Saved data entries

=== Begin Enclosure ===

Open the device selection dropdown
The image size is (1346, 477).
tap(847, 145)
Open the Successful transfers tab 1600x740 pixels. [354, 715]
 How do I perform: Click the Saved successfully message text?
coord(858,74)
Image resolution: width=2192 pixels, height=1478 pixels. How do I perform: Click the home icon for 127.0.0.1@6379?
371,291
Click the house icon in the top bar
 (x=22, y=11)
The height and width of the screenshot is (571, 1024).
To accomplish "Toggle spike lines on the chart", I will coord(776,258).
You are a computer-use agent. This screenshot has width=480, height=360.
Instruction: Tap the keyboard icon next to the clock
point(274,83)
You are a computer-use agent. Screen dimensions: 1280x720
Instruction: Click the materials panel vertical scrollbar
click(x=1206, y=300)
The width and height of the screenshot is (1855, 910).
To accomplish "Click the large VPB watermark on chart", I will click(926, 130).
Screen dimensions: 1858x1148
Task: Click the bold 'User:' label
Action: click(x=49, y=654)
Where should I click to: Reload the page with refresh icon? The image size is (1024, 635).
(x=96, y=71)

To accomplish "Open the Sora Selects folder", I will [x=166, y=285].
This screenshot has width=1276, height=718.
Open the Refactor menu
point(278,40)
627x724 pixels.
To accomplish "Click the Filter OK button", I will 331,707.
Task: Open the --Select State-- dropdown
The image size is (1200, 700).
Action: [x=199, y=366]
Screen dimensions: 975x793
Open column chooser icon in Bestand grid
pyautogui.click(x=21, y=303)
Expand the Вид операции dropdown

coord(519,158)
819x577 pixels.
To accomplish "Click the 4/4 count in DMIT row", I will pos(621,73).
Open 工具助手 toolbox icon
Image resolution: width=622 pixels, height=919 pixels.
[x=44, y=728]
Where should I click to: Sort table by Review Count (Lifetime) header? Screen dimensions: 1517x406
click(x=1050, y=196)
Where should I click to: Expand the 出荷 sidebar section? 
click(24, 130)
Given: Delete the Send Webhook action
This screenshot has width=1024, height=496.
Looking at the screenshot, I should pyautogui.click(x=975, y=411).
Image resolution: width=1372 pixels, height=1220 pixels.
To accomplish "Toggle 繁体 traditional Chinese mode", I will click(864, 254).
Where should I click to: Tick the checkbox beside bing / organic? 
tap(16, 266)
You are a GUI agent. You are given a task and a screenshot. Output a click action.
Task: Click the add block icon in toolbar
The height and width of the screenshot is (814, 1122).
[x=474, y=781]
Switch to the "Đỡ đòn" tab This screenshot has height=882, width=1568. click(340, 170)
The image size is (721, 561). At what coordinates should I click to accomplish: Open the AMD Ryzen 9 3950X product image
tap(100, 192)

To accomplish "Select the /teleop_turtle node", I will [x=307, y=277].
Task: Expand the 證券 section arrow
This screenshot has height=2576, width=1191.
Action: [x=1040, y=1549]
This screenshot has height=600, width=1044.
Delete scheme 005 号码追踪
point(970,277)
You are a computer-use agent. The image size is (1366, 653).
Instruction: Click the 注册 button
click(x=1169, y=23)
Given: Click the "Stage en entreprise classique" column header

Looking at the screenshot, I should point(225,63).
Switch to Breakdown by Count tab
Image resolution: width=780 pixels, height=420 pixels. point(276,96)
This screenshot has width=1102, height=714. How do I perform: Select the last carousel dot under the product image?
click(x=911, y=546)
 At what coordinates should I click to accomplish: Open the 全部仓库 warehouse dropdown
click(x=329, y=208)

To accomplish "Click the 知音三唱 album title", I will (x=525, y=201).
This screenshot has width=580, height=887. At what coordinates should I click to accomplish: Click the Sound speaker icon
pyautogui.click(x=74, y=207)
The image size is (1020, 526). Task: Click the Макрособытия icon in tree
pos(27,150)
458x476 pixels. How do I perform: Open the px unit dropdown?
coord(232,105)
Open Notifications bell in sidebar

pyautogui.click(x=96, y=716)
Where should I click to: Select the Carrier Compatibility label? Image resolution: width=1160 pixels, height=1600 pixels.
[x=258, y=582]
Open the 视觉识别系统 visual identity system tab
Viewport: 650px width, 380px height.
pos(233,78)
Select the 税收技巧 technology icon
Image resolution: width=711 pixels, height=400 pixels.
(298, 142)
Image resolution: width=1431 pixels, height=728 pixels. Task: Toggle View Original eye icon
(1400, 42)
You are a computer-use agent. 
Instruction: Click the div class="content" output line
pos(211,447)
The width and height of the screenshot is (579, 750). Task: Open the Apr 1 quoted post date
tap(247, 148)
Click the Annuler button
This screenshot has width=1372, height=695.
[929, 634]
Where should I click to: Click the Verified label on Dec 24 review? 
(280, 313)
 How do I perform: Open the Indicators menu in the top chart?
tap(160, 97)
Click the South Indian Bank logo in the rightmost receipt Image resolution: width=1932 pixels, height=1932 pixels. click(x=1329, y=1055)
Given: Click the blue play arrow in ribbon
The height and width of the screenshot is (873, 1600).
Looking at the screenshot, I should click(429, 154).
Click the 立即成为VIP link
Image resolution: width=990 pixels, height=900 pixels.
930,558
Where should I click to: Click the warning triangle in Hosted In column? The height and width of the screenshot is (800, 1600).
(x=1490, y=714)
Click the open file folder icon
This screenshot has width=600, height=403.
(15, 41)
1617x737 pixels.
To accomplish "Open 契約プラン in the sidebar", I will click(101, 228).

=== End Enclosure ===

For this exercise, retype each entry from above exactly as it stands.

**RESPONSE AREA:**
Open the device selection dropdown
The image size is (1346, 477).
tap(847, 145)
Open the Successful transfers tab 1600x740 pixels. [354, 715]
 How do I perform: Click the Saved successfully message text?
coord(858,74)
Image resolution: width=2192 pixels, height=1478 pixels. How do I perform: Click the home icon for 127.0.0.1@6379?
371,291
Click the house icon in the top bar
 (x=22, y=11)
The height and width of the screenshot is (571, 1024).
To accomplish "Toggle spike lines on the chart", I will coord(776,258).
You are a computer-use agent. This screenshot has width=480, height=360.
Instruction: Tap the keyboard icon next to the clock
point(274,83)
You are a computer-use agent. Screen dimensions: 1280x720
Instruction: Click the materials panel vertical scrollbar
click(x=1206, y=300)
The width and height of the screenshot is (1855, 910).
To accomplish "Click the large VPB watermark on chart", I will click(926, 130).
Screen dimensions: 1858x1148
Task: Click the bold 'User:' label
Action: click(x=49, y=654)
Where should I click to: Reload the page with refresh icon? The image size is (1024, 635).
(x=96, y=71)

To accomplish "Open the Sora Selects folder", I will [x=166, y=285].
This screenshot has width=1276, height=718.
Open the Refactor menu
point(278,40)
627x724 pixels.
To accomplish "Click the Filter OK button", I will 331,707.
Task: Open the --Select State-- dropdown
The image size is (1200, 700).
Action: [x=199, y=366]
Screen dimensions: 975x793
Open column chooser icon in Bestand grid
pyautogui.click(x=21, y=303)
Expand the Вид операции dropdown

coord(519,158)
819x577 pixels.
To accomplish "Click the 4/4 count in DMIT row", I will pos(621,73).
Open 工具助手 toolbox icon
Image resolution: width=622 pixels, height=919 pixels.
[x=44, y=728]
Where should I click to: Sort table by Review Count (Lifetime) header? Screen dimensions: 1517x406
click(x=1050, y=196)
Where should I click to: Expand the 出荷 sidebar section? 
click(24, 130)
Given: Delete the Send Webhook action
This screenshot has width=1024, height=496.
Looking at the screenshot, I should pyautogui.click(x=975, y=411).
Image resolution: width=1372 pixels, height=1220 pixels.
To accomplish "Toggle 繁体 traditional Chinese mode", I will click(864, 254).
Where should I click to: Tick the checkbox beside bing / organic? 
tap(16, 266)
You are a GUI agent. You are given a task and a screenshot. Output a click action.
Task: Click the add block icon in toolbar
The height and width of the screenshot is (814, 1122).
[x=474, y=781]
Switch to the "Đỡ đòn" tab This screenshot has height=882, width=1568. click(340, 170)
The image size is (721, 561). At what coordinates should I click to accomplish: Open the AMD Ryzen 9 3950X product image
tap(100, 192)

To accomplish "Select the /teleop_turtle node", I will [x=307, y=277].
Task: Expand the 證券 section arrow
This screenshot has height=2576, width=1191.
Action: [x=1040, y=1549]
This screenshot has height=600, width=1044.
Delete scheme 005 号码追踪
point(970,277)
You are a computer-use agent. The image size is (1366, 653).
Instruction: Click the 注册 button
click(x=1169, y=23)
Given: Click the "Stage en entreprise classique" column header

Looking at the screenshot, I should point(225,63).
Switch to Breakdown by Count tab
Image resolution: width=780 pixels, height=420 pixels. point(276,96)
This screenshot has width=1102, height=714. How do I perform: Select the last carousel dot under the product image?
click(x=911, y=546)
 At what coordinates should I click to accomplish: Open the 全部仓库 warehouse dropdown
click(x=329, y=208)

To accomplish "Click the 知音三唱 album title", I will (x=525, y=201).
This screenshot has width=580, height=887. At what coordinates should I click to accomplish: Click the Sound speaker icon
pyautogui.click(x=74, y=207)
The image size is (1020, 526). Task: Click the Макрособытия icon in tree
pos(27,150)
458x476 pixels. How do I perform: Open the px unit dropdown?
coord(232,105)
Open Notifications bell in sidebar

pyautogui.click(x=96, y=716)
Where should I click to: Select the Carrier Compatibility label? Image resolution: width=1160 pixels, height=1600 pixels.
[x=258, y=582]
Open the 视觉识别系统 visual identity system tab
Viewport: 650px width, 380px height.
pos(233,78)
Select the 税收技巧 technology icon
Image resolution: width=711 pixels, height=400 pixels.
(298, 142)
Image resolution: width=1431 pixels, height=728 pixels. Task: Toggle View Original eye icon
(1400, 42)
You are a computer-use agent. 
Instruction: Click the div class="content" output line
pos(211,447)
The width and height of the screenshot is (579, 750). Task: Open the Apr 1 quoted post date
tap(247, 148)
Click the Annuler button
This screenshot has width=1372, height=695.
[929, 634]
Where should I click to: Click the Verified label on Dec 24 review? 
(280, 313)
 How do I perform: Open the Indicators menu in the top chart?
tap(160, 97)
Click the South Indian Bank logo in the rightmost receipt Image resolution: width=1932 pixels, height=1932 pixels. click(x=1329, y=1055)
Given: Click the blue play arrow in ribbon
The height and width of the screenshot is (873, 1600).
Looking at the screenshot, I should click(429, 154).
Click the 立即成为VIP link
Image resolution: width=990 pixels, height=900 pixels.
930,558
Where should I click to: Click the warning triangle in Hosted In column? The height and width of the screenshot is (800, 1600).
(x=1490, y=714)
Click the open file folder icon
This screenshot has width=600, height=403.
(15, 41)
1617x737 pixels.
To accomplish "Open 契約プラン in the sidebar", I will click(101, 228).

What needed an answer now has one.